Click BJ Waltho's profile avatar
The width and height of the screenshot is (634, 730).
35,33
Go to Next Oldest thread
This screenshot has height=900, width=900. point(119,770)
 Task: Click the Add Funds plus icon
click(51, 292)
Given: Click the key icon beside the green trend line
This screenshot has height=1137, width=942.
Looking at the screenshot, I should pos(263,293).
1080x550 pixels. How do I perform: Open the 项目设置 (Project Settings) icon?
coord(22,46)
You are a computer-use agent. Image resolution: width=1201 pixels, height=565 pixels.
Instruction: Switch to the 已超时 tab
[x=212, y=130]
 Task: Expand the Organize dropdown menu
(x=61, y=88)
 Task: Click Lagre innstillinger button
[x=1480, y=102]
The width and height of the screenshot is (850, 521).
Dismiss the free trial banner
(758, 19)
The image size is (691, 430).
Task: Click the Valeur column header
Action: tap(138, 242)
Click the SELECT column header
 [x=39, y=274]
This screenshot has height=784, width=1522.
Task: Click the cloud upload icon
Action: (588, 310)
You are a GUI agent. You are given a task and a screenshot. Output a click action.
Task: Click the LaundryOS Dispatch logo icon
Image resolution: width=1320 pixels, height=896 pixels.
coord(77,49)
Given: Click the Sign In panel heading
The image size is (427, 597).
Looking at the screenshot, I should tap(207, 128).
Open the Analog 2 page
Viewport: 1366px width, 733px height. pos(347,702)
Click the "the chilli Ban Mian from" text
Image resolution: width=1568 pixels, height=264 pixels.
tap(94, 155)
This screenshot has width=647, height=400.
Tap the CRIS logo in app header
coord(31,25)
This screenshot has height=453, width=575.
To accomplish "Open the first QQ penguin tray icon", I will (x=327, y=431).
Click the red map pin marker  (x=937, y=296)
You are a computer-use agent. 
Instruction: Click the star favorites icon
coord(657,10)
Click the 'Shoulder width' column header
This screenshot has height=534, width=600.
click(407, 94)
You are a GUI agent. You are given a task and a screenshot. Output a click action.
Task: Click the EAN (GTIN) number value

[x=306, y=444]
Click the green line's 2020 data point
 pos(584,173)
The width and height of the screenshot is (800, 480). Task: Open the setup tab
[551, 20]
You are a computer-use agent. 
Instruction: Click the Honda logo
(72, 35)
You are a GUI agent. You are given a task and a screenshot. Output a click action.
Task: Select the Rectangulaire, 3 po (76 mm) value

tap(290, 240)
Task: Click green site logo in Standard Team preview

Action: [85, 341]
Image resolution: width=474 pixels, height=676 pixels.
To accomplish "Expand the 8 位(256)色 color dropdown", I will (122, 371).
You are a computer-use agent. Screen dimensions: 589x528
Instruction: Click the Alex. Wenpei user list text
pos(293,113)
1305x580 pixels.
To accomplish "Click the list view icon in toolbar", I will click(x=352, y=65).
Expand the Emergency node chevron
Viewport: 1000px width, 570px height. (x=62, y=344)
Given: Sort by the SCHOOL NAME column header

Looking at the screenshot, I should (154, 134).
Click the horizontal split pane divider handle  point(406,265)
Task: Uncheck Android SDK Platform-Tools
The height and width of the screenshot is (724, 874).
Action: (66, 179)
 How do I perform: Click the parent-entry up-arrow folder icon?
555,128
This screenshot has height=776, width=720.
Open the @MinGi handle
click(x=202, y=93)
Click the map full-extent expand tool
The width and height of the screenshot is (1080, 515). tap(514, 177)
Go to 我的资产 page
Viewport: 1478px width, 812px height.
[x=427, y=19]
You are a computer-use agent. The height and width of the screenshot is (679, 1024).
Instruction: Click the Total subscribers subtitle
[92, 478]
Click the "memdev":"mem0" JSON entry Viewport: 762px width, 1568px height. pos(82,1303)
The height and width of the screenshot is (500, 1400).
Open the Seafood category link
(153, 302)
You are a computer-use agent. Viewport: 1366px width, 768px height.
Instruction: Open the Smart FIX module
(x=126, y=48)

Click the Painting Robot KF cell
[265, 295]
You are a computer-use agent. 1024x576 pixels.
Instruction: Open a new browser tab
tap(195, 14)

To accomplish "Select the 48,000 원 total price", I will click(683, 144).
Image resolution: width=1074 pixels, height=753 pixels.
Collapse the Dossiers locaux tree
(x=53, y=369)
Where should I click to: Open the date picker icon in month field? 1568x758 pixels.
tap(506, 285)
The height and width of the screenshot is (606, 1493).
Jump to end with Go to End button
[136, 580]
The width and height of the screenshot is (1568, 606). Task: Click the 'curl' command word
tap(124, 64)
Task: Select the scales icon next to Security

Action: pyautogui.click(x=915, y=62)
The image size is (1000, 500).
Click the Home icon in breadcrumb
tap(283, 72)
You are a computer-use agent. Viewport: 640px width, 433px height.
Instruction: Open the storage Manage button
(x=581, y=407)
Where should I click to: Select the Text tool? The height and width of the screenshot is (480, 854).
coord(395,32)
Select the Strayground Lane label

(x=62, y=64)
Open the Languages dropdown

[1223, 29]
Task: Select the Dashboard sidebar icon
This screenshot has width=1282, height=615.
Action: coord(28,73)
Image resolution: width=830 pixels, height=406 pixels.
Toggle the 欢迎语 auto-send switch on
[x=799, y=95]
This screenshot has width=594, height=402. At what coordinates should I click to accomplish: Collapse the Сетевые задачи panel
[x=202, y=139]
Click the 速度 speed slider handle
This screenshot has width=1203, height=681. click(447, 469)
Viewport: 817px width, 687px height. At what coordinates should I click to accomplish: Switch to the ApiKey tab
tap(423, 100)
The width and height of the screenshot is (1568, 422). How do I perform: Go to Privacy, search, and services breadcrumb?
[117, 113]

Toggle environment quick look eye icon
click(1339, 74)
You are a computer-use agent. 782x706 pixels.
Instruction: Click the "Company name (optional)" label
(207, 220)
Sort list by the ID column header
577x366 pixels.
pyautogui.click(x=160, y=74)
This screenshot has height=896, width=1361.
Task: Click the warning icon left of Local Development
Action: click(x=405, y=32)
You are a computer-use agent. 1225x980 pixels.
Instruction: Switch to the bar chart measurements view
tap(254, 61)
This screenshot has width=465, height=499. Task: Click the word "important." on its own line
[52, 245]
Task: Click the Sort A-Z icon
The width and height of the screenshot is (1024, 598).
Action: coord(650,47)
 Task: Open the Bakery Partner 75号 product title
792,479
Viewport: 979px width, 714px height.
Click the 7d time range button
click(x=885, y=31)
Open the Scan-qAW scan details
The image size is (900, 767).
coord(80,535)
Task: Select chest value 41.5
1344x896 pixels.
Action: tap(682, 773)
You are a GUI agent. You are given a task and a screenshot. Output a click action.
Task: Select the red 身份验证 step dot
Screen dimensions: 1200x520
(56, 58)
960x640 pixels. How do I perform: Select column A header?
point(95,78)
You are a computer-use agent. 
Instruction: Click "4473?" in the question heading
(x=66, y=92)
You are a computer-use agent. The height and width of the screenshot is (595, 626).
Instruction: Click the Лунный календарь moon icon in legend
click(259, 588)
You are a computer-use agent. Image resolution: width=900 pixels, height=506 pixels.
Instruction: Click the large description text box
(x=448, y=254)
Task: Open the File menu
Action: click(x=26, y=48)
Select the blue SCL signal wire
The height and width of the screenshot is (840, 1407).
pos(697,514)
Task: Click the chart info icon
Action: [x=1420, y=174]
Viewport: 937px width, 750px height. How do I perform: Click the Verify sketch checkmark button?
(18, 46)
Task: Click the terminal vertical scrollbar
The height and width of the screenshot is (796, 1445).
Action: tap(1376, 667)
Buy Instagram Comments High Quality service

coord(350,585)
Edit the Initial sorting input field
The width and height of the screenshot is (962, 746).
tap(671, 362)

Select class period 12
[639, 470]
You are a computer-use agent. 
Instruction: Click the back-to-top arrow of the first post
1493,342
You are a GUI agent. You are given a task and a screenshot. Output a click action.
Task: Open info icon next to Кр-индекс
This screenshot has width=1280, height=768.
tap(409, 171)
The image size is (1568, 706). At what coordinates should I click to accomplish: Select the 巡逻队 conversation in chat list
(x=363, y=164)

-------------------------

# [Task to carry out]
Filter the records above down to the lines that hold the string "will".

# [Solution]
To accomplish "Open the first QQ penguin tray icon", I will (x=327, y=431).
To accomplish "Expand the 8 位(256)色 color dropdown", I will (122, 371).
To accomplish "Click the list view icon in toolbar", I will click(x=352, y=65).
To accomplish "Select the 48,000 원 total price", I will click(683, 144).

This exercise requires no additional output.